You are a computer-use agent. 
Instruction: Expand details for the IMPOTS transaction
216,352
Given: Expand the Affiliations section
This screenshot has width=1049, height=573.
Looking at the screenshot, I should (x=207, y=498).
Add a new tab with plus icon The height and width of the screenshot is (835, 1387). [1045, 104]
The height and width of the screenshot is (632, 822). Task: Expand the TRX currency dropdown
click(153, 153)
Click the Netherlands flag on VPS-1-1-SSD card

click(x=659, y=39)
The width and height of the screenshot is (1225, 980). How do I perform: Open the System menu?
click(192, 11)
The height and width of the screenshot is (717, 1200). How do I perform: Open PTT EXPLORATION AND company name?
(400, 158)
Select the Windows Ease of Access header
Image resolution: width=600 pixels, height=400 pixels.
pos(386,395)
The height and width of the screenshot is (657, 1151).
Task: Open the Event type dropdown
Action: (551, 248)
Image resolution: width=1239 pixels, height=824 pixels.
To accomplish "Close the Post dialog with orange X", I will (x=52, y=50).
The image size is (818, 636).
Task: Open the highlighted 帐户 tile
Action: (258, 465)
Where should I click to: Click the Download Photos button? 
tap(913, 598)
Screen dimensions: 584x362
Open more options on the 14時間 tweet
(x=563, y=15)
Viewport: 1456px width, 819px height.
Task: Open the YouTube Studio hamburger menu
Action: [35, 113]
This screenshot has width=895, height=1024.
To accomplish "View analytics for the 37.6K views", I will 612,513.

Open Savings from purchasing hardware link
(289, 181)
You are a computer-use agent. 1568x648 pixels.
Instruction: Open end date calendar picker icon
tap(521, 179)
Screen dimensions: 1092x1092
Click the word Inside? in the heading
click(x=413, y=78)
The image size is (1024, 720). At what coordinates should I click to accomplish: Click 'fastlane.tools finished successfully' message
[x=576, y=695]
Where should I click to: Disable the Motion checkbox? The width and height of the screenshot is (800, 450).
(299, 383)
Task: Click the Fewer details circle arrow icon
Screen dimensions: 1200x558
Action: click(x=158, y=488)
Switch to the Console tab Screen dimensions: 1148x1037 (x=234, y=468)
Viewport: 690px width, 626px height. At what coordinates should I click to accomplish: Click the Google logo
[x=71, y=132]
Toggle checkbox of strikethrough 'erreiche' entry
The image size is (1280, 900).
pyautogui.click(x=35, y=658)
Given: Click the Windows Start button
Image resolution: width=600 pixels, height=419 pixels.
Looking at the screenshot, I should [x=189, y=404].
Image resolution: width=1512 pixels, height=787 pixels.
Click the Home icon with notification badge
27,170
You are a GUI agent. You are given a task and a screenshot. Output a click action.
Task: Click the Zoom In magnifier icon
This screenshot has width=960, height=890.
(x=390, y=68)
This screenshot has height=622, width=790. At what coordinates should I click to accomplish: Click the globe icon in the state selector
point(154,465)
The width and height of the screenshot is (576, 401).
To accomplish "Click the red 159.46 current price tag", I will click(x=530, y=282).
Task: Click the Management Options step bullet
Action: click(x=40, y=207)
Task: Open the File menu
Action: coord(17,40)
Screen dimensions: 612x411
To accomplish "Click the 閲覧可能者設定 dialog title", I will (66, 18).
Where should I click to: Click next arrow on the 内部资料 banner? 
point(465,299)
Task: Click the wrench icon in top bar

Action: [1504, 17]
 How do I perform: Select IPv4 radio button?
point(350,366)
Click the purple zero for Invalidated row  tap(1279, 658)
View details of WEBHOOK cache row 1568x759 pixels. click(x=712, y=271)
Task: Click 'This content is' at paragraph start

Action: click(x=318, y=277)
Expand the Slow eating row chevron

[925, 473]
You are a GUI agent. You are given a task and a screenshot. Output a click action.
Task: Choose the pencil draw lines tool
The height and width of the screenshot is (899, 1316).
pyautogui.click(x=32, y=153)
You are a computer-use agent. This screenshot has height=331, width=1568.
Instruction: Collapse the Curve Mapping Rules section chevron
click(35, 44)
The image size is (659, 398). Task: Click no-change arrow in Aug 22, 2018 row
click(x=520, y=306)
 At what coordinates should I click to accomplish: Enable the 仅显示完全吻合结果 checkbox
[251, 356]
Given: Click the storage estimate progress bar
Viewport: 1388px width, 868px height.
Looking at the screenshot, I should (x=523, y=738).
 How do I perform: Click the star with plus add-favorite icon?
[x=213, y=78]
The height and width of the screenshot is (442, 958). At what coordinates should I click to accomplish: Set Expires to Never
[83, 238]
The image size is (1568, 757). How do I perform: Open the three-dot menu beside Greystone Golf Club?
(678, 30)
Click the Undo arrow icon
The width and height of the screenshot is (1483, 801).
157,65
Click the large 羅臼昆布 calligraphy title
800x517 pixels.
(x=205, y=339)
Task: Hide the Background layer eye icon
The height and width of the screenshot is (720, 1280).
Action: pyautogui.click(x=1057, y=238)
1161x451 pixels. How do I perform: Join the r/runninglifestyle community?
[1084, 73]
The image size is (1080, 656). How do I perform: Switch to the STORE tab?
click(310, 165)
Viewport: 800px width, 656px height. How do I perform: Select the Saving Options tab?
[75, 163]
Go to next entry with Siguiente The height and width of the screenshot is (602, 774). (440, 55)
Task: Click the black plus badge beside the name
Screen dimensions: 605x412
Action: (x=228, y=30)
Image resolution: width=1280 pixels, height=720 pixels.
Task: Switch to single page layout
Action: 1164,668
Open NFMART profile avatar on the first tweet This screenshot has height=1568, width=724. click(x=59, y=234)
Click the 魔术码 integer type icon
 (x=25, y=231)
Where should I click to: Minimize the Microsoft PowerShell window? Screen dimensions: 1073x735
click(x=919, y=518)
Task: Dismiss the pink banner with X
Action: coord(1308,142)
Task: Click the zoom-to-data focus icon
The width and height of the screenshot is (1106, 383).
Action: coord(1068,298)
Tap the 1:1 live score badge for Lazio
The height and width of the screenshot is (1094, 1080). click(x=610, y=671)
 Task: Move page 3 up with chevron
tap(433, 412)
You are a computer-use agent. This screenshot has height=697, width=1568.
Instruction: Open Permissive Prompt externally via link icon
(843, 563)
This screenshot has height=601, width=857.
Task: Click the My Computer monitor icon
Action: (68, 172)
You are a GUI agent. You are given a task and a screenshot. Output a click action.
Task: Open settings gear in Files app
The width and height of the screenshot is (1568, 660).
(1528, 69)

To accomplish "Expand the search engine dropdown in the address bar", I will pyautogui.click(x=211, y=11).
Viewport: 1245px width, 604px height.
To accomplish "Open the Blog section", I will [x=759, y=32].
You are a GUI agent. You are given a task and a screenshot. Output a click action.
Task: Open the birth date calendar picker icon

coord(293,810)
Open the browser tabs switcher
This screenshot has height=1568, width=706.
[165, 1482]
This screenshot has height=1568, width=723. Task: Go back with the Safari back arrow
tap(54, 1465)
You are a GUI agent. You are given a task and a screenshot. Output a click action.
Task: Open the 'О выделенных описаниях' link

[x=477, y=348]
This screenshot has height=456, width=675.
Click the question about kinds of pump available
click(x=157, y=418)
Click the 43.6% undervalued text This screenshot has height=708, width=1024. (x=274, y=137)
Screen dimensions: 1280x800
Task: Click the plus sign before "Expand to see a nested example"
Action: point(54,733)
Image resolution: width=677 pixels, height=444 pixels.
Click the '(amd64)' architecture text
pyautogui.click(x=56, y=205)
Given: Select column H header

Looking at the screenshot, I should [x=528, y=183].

+ + + +

### Problem statement:
Set the records above down again. Match them exactly.

### Answer to this exercise:
You are a computer-use agent. 
Instruction: Expand details for the IMPOTS transaction
216,352
Given: Expand the Affiliations section
This screenshot has width=1049, height=573.
Looking at the screenshot, I should (x=207, y=498).
Add a new tab with plus icon The height and width of the screenshot is (835, 1387). [1045, 104]
The height and width of the screenshot is (632, 822). Task: Expand the TRX currency dropdown
click(153, 153)
Click the Netherlands flag on VPS-1-1-SSD card

click(x=659, y=39)
The width and height of the screenshot is (1225, 980). How do I perform: Open the System menu?
click(192, 11)
The height and width of the screenshot is (717, 1200). How do I perform: Open PTT EXPLORATION AND company name?
(400, 158)
Select the Windows Ease of Access header
Image resolution: width=600 pixels, height=400 pixels.
pos(386,395)
The height and width of the screenshot is (657, 1151).
Task: Open the Event type dropdown
Action: (551, 248)
Image resolution: width=1239 pixels, height=824 pixels.
To accomplish "Close the Post dialog with orange X", I will (x=52, y=50).
The image size is (818, 636).
Task: Open the highlighted 帐户 tile
Action: (258, 465)
Where should I click to: Click the Download Photos button? 
tap(913, 598)
Screen dimensions: 584x362
Open more options on the 14時間 tweet
(x=563, y=15)
Viewport: 1456px width, 819px height.
Task: Open the YouTube Studio hamburger menu
Action: [35, 113]
This screenshot has width=895, height=1024.
To accomplish "View analytics for the 37.6K views", I will 612,513.

Open Savings from purchasing hardware link
(289, 181)
You are a computer-use agent. 1568x648 pixels.
Instruction: Open end date calendar picker icon
tap(521, 179)
Screen dimensions: 1092x1092
Click the word Inside? in the heading
click(x=413, y=78)
The image size is (1024, 720). At what coordinates should I click to accomplish: Click 'fastlane.tools finished successfully' message
[x=576, y=695]
Where should I click to: Disable the Motion checkbox? The width and height of the screenshot is (800, 450).
(299, 383)
Task: Click the Fewer details circle arrow icon
Screen dimensions: 1200x558
Action: click(x=158, y=488)
Switch to the Console tab Screen dimensions: 1148x1037 (x=234, y=468)
Viewport: 690px width, 626px height. At what coordinates should I click to accomplish: Click the Google logo
[x=71, y=132]
Toggle checkbox of strikethrough 'erreiche' entry
The image size is (1280, 900).
pyautogui.click(x=35, y=658)
Given: Click the Windows Start button
Image resolution: width=600 pixels, height=419 pixels.
Looking at the screenshot, I should [x=189, y=404].
Image resolution: width=1512 pixels, height=787 pixels.
Click the Home icon with notification badge
27,170
You are a GUI agent. You are given a task and a screenshot. Output a click action.
Task: Click the Zoom In magnifier icon
This screenshot has width=960, height=890.
(x=390, y=68)
This screenshot has height=622, width=790. At what coordinates should I click to accomplish: Click the globe icon in the state selector
point(154,465)
The width and height of the screenshot is (576, 401).
To accomplish "Click the red 159.46 current price tag", I will click(x=530, y=282).
Task: Click the Management Options step bullet
Action: click(x=40, y=207)
Task: Open the File menu
Action: coord(17,40)
Screen dimensions: 612x411
To accomplish "Click the 閲覧可能者設定 dialog title", I will (66, 18).
Where should I click to: Click next arrow on the 内部资料 banner? 
point(465,299)
Task: Click the wrench icon in top bar

Action: [1504, 17]
 How do I perform: Select IPv4 radio button?
point(350,366)
Click the purple zero for Invalidated row  tap(1279, 658)
View details of WEBHOOK cache row 1568x759 pixels. click(x=712, y=271)
Task: Click 'This content is' at paragraph start

Action: click(x=318, y=277)
Expand the Slow eating row chevron

[925, 473]
You are a GUI agent. You are given a task and a screenshot. Output a click action.
Task: Choose the pencil draw lines tool
The height and width of the screenshot is (899, 1316).
pyautogui.click(x=32, y=153)
You are a computer-use agent. This screenshot has height=331, width=1568.
Instruction: Collapse the Curve Mapping Rules section chevron
click(35, 44)
The image size is (659, 398). Task: Click no-change arrow in Aug 22, 2018 row
click(x=520, y=306)
 At what coordinates should I click to accomplish: Enable the 仅显示完全吻合结果 checkbox
[251, 356]
Given: Click the storage estimate progress bar
Viewport: 1388px width, 868px height.
Looking at the screenshot, I should (x=523, y=738).
 How do I perform: Click the star with plus add-favorite icon?
[x=213, y=78]
The height and width of the screenshot is (442, 958). At what coordinates should I click to accomplish: Set Expires to Never
[83, 238]
The image size is (1568, 757). How do I perform: Open the three-dot menu beside Greystone Golf Club?
(678, 30)
Click the Undo arrow icon
The width and height of the screenshot is (1483, 801).
157,65
Click the large 羅臼昆布 calligraphy title
800x517 pixels.
(x=205, y=339)
Task: Hide the Background layer eye icon
The height and width of the screenshot is (720, 1280).
Action: pyautogui.click(x=1057, y=238)
1161x451 pixels. How do I perform: Join the r/runninglifestyle community?
[1084, 73]
The image size is (1080, 656). How do I perform: Switch to the STORE tab?
click(310, 165)
Viewport: 800px width, 656px height. How do I perform: Select the Saving Options tab?
[75, 163]
Go to next entry with Siguiente The height and width of the screenshot is (602, 774). (440, 55)
Task: Click the black plus badge beside the name
Screen dimensions: 605x412
Action: (x=228, y=30)
Image resolution: width=1280 pixels, height=720 pixels.
Task: Switch to single page layout
Action: 1164,668
Open NFMART profile avatar on the first tweet This screenshot has height=1568, width=724. click(x=59, y=234)
Click the 魔术码 integer type icon
 (x=25, y=231)
Where should I click to: Minimize the Microsoft PowerShell window? Screen dimensions: 1073x735
click(x=919, y=518)
Task: Dismiss the pink banner with X
Action: coord(1308,142)
Task: Click the zoom-to-data focus icon
The width and height of the screenshot is (1106, 383).
Action: coord(1068,298)
Tap the 1:1 live score badge for Lazio
The height and width of the screenshot is (1094, 1080). click(x=610, y=671)
 Task: Move page 3 up with chevron
tap(433, 412)
You are a computer-use agent. This screenshot has height=697, width=1568.
Instruction: Open Permissive Prompt externally via link icon
(843, 563)
This screenshot has height=601, width=857.
Task: Click the My Computer monitor icon
Action: (68, 172)
You are a GUI agent. You are given a task and a screenshot. Output a click action.
Task: Open settings gear in Files app
The width and height of the screenshot is (1568, 660).
(1528, 69)

To accomplish "Expand the search engine dropdown in the address bar", I will pyautogui.click(x=211, y=11).
Viewport: 1245px width, 604px height.
To accomplish "Open the Blog section", I will [x=759, y=32].
You are a GUI agent. You are given a task and a screenshot. Output a click action.
Task: Open the birth date calendar picker icon

coord(293,810)
Open the browser tabs switcher
This screenshot has height=1568, width=706.
[165, 1482]
This screenshot has height=1568, width=723. Task: Go back with the Safari back arrow
tap(54, 1465)
You are a GUI agent. You are given a task and a screenshot. Output a click action.
Task: Open the 'О выделенных описаниях' link

[x=477, y=348]
This screenshot has height=456, width=675.
Click the question about kinds of pump available
click(x=157, y=418)
Click the 43.6% undervalued text This screenshot has height=708, width=1024. (x=274, y=137)
Screen dimensions: 1280x800
Task: Click the plus sign before "Expand to see a nested example"
Action: point(54,733)
Image resolution: width=677 pixels, height=444 pixels.
Click the '(amd64)' architecture text
pyautogui.click(x=56, y=205)
Given: Select column H header

Looking at the screenshot, I should [x=528, y=183].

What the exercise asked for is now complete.